Can you reproduce the passage from the article on Scotch bonnet cheddar below, starting at "In October a" and ending at "paramedics for back-up."?

### Selected extract
....................
NOT since Wallace and Gromit hailed the wonders of Wensleydale has there been a dairy creation to made a cheese lover's heart soar – but best have a bottle of milk of magnesia to hand and the emergency services on speed dial.
The hottest cheese ever sold in Britain arrived in supermarkets this week, and it's not for the faint-hearted. Combining cheddar with fiery Scotch bonnet chilli peppers, the cheese is said to be 50 times hotter than a jalapeno.
Or to put it in science lingo: the intensity of a chilli is measured in Scoville units with the Scotch bonnet having a rating of 100,000-350,000, while the jalapeno comes in about the 2500-8000 mark.
Tesco cheese buyer Ashleigh MacFarlane claimed Scotch bonnet cheddar is "aimed at the kind of diner who would rather go for a vindaloo curry than a korma". Perfect for those whose idea of a rollicking good time is having their stomach burst into flames (and keep their toilet roll in the fridge).
Mind you, the supermarket chain is nothing if not savvy. In recent years an ability to consume spicy food has increasingly become seen as a badge of honour in some quarters.
In October a world's hottest chilli competition at an Edinburgh curry house ended in chaos after two entrants were carted off to A&E. Competitors who sampled the extra-hot Kismot Killer curry were left writhing in agony, vomiting and fainting. First aiders overseeing the event soon became so overwhelmed by the number of casualties they had to call paramedics for back-up.
Chilli has been creeping into all manner of food, from chocolate and jam to crisps and nuts. Previously the hottest cheese available on these shores was Mexicana, but this is dismissed by chilli experts as "mildly spicy" compared to Scotch bonnet cheddar.
It can only be a matter of time before the latter is cast aside in favour of hotter alternatives. For a truly explosive taste to blow the tastebuds there's always the infinity chilli which, measuring in at 1,067,286 on the Scoville scale, is reportedly used by the Indian military to make hand grenades to immobilise terror suspects.
....................
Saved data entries
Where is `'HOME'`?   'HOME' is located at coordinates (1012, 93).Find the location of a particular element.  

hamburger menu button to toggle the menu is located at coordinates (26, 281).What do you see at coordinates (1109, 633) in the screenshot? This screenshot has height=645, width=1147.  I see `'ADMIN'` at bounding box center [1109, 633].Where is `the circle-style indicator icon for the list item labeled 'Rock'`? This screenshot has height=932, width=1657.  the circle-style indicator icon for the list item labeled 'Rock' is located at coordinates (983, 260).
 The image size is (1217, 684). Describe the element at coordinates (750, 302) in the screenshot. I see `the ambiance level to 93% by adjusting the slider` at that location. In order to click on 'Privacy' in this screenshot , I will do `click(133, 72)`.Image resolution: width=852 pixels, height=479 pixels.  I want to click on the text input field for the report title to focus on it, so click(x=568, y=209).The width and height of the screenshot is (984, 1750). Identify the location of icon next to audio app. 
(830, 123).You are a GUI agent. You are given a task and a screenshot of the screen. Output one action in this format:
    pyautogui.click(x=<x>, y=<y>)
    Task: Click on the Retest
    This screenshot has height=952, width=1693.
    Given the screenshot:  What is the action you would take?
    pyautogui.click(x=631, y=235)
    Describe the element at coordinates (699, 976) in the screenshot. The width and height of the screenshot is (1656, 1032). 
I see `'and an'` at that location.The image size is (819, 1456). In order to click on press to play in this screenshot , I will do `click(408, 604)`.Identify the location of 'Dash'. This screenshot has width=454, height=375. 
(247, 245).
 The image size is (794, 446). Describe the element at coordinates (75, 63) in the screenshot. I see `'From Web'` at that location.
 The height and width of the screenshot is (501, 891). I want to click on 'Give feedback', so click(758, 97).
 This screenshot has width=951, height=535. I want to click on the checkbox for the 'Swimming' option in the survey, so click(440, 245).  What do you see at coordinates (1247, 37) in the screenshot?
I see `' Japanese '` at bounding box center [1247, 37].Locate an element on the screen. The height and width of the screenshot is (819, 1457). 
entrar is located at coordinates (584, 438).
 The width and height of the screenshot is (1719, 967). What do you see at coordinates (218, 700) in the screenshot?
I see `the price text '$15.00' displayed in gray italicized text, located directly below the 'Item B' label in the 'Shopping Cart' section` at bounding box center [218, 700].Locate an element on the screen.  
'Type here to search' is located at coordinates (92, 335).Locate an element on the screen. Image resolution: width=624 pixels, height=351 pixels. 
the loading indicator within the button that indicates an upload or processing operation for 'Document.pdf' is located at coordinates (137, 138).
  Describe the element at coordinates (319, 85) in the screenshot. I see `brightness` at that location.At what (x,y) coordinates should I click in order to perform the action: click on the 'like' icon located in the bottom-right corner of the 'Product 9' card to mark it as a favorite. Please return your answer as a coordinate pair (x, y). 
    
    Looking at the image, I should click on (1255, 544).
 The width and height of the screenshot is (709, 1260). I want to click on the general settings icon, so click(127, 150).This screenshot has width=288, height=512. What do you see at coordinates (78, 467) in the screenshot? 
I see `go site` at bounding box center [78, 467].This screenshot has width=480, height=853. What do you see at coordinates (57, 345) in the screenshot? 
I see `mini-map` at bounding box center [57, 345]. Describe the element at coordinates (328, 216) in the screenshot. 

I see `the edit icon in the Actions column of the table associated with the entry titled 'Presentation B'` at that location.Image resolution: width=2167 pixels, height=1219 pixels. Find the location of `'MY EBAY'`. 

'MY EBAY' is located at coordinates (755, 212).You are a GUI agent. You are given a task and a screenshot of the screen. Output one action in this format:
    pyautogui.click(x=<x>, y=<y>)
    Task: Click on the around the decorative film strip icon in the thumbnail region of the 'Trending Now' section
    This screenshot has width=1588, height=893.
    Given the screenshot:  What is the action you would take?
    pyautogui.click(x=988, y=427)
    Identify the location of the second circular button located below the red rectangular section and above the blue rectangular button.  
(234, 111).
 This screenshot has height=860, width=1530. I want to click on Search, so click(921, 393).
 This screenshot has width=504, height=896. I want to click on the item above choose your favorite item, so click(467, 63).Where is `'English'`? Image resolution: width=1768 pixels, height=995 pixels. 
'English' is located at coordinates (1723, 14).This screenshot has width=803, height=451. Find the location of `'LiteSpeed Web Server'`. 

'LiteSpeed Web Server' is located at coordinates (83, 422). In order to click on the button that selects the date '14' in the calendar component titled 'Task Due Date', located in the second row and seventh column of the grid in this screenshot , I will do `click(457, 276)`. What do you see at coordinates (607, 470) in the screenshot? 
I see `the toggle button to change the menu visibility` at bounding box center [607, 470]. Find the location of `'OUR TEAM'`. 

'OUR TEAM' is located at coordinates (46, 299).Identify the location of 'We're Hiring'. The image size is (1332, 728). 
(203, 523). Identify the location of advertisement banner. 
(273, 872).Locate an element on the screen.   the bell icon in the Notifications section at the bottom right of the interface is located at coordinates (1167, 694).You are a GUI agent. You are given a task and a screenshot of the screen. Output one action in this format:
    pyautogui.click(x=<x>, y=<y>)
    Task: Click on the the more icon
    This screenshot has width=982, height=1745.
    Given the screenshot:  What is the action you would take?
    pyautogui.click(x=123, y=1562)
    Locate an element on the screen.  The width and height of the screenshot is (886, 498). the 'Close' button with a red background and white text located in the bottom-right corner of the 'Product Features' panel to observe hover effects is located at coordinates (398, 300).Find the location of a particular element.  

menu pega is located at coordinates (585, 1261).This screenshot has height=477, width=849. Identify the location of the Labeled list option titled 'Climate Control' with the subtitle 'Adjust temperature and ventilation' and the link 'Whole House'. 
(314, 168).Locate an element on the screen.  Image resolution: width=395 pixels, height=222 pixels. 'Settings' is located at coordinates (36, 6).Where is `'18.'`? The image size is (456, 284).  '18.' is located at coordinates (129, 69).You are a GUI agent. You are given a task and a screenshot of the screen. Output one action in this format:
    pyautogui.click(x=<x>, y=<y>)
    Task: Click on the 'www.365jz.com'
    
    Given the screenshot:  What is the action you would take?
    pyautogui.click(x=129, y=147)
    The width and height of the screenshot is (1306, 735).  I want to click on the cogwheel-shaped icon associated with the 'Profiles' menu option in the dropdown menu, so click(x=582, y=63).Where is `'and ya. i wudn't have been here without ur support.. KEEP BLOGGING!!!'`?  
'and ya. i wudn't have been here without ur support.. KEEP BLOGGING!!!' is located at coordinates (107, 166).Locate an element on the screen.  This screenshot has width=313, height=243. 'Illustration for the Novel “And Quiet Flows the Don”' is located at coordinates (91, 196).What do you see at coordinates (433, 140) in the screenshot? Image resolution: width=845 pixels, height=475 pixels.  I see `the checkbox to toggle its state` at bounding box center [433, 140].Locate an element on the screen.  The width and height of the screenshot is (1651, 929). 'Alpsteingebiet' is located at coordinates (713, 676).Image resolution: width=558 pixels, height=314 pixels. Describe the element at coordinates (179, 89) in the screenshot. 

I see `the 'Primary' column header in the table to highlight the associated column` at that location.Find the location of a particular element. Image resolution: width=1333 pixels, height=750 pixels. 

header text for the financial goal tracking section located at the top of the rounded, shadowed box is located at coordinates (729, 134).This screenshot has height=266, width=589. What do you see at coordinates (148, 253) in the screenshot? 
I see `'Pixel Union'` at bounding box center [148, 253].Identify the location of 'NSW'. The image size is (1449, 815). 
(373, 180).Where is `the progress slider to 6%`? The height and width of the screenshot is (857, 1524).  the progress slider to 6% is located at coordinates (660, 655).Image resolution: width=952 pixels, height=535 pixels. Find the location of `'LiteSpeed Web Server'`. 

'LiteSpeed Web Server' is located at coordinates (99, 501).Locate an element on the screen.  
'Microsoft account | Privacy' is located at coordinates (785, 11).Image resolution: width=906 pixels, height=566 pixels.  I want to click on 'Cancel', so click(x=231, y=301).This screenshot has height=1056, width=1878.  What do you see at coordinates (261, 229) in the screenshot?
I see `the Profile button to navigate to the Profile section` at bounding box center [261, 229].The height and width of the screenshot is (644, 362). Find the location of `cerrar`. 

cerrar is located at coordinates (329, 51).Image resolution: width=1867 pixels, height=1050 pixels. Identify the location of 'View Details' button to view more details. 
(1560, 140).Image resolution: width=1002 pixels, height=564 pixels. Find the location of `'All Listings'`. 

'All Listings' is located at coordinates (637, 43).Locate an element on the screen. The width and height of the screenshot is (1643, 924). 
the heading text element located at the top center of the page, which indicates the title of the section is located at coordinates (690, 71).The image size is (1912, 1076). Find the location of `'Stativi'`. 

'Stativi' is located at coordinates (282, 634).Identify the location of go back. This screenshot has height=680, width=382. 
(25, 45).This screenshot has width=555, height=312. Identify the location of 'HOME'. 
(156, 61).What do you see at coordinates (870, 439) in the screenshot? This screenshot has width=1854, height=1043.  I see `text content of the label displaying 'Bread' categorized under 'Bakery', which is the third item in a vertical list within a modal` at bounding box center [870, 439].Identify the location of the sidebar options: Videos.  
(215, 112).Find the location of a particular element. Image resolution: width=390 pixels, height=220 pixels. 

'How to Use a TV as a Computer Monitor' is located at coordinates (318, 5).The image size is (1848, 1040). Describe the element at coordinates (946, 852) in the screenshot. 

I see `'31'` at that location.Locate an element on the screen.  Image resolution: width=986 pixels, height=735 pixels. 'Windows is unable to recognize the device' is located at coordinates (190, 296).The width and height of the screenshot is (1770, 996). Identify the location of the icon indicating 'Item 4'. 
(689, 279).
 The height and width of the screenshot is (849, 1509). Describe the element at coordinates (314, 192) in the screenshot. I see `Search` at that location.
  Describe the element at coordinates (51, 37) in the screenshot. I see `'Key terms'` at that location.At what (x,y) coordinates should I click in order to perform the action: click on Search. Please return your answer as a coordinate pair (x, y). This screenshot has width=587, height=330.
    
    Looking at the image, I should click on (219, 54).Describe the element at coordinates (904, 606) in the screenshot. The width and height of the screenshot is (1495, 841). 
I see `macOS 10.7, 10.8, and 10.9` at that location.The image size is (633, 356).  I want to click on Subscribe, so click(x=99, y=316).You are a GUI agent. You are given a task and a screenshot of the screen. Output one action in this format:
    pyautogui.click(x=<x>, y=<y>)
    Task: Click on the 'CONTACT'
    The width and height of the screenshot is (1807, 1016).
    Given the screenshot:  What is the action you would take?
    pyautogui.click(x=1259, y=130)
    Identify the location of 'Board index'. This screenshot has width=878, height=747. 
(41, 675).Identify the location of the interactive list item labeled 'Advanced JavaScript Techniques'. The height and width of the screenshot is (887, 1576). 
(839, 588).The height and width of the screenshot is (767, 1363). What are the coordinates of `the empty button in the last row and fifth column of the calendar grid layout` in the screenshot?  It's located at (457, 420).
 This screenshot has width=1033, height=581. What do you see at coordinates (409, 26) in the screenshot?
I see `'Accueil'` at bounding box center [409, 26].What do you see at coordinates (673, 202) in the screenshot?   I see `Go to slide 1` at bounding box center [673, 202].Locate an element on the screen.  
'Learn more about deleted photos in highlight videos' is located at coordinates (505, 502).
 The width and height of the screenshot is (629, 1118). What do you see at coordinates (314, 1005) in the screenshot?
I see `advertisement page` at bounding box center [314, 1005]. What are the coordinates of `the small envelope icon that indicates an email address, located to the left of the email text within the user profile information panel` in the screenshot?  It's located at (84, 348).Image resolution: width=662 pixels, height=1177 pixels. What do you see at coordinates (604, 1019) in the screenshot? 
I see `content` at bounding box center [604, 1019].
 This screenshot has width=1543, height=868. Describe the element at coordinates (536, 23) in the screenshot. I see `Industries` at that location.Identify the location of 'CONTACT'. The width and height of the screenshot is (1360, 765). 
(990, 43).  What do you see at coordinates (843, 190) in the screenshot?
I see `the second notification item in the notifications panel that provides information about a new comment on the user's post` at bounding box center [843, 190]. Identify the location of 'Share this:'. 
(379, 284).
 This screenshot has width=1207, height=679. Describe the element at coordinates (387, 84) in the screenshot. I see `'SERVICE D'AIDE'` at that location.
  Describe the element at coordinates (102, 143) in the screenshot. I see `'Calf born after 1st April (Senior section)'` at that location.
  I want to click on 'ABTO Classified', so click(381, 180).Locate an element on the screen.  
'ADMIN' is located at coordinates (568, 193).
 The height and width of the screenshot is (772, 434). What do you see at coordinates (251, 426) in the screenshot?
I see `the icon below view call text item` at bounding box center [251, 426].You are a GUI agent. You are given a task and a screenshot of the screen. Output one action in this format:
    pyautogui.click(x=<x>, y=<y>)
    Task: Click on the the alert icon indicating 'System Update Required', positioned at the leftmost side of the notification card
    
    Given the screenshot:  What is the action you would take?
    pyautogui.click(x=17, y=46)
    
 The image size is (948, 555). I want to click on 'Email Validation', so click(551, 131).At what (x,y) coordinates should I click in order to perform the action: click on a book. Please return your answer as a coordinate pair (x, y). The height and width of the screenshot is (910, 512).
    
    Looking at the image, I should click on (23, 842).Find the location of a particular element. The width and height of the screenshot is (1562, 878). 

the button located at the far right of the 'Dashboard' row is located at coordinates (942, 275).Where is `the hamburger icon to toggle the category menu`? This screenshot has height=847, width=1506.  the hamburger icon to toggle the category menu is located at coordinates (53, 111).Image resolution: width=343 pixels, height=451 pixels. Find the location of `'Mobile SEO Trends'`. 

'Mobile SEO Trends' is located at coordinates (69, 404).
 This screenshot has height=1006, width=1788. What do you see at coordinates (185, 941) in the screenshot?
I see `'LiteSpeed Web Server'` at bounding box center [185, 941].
....................
### Exercise response
In October a world's hottest chilli competition at an Edinburgh curry house ended in chaos after two entrants were carted off to A&E. Competitors who sampled the extra-hot Kismot Killer curry were left writhing in agony, vomiting and fainting. First aiders overseeing the event soon became so overwhelmed by the number of casualties they had to call paramedics for back-up.